- Date: 21–27 July
- Edition: 43rd
- Surface: Clay
- Location: Tampere, Finland

Champions

Singles
- Nicolai Budkov Kjær

Doubles
- Christoph Negritu / Vladyslav Orlov
- ← 2024 · Tampere Open · 2026 →

= 2025 Tampere Open =

The 2025 Tampere Open was a professional tennis tournament played on clay courts. It was the 43rd edition of the tournament which was part of the 2025 ATP Challenger Tour. It took place in Tampere, Finland, between 21 and 27 July 2025.

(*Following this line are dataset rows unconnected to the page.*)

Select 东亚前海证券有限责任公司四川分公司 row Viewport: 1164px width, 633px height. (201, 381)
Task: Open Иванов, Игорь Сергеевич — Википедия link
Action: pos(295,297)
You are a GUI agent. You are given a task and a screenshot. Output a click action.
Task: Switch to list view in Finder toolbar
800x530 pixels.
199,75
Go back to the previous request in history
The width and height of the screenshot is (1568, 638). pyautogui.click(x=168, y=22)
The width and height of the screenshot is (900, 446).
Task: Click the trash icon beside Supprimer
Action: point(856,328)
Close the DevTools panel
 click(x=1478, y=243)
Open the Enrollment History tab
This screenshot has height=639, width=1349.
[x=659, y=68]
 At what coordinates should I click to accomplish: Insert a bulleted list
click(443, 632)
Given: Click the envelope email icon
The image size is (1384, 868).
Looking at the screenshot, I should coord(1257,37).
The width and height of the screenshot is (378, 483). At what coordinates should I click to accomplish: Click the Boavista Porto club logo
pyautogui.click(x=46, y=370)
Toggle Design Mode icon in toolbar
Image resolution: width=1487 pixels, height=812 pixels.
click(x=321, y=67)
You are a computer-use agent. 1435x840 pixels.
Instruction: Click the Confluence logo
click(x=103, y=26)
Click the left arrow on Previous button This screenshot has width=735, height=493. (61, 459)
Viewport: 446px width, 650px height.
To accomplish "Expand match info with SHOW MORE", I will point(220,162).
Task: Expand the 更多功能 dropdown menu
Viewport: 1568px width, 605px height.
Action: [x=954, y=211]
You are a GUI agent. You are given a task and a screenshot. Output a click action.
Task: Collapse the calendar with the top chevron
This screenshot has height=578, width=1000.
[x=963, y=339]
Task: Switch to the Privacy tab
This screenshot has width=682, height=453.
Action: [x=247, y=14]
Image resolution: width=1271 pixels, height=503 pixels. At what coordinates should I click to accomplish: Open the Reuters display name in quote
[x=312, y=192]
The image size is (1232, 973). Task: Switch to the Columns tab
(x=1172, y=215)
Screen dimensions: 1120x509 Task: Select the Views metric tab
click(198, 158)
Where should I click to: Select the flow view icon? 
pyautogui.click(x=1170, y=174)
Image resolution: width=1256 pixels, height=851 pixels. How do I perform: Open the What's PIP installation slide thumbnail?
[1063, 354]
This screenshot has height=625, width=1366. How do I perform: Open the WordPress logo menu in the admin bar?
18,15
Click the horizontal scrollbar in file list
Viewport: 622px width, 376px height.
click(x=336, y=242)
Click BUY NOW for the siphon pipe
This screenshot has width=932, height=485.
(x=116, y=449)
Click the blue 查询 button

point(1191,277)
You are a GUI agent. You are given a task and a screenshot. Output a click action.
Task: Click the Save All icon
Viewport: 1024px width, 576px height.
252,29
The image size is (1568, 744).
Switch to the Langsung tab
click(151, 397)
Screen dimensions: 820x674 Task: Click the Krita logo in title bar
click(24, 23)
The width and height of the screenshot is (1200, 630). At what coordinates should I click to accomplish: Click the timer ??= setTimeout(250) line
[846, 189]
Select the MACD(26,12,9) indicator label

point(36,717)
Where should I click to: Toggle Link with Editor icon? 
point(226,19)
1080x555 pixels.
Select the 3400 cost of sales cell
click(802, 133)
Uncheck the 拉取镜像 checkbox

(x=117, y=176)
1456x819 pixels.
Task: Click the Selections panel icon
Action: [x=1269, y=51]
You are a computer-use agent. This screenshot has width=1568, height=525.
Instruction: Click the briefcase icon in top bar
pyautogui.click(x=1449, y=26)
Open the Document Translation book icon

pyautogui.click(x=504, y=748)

== Singles main draw entrants ==
=== Seeds ===

| Country | Player | Rank^{1} | Seed |
|---|---|---|---|
| GBR | Jay Clarke | 199 | 1 |
| BEL | Gauthier Onclin | 200 | 2 |
| ESP | Daniel Rincón | 202 | 3 |
| KAZ | Dmitry Popko | 214 | 4 |
| NOR | Viktor Durasovic | 230 | 5 |
| BEL | Kimmer Coppejans | 237 | 6 |
| ITA | Federico Cinà | 243 | 7 |
| POR | Frederico Ferreira Silva | 250 | 8 |

- ^{1} Rankings as of 14 July 2025.

=== Other entrants ===
The following players received wildcards into the singles main draw:
- FIN Vesa Ahti
- FIN Oskari Paldanius
- FIN Eero Vasa

The following player received entry into the singles main draw through the Junior Accelerator programme:
- NOR Nicolai Budkov Kjær

The following player received entry into the singles main draw through the Next Gen Accelerator programme:
- BEL Gilles-Arnaud Bailly

The following players received entry into the singles main draw as alternates:
- POL Daniel Michalski
- IND Sumit Nagal

The following players received entry from the qualifying draw:
- CZE Hynek Bartoň
- FRA Thomas Faurel
- ARG Nicolás Kicker
- SVK Alex Molčan
- BRA João Lucas Reis da Silva
- GRE Aristotelis Thanos

== Champions ==
===Singles===

- NOR Nicolai Budkov Kjær def. FRA Sascha Gueymard Wayenburg 7–6^{(7–5)}, 6–7^{(2–7)}, 6–2.

===Doubles===

- GER Christoph Negritu / UKR Vladyslav Orlov def. NED Mats Hermans / NED Mick Veldheer 7–5, 6–1.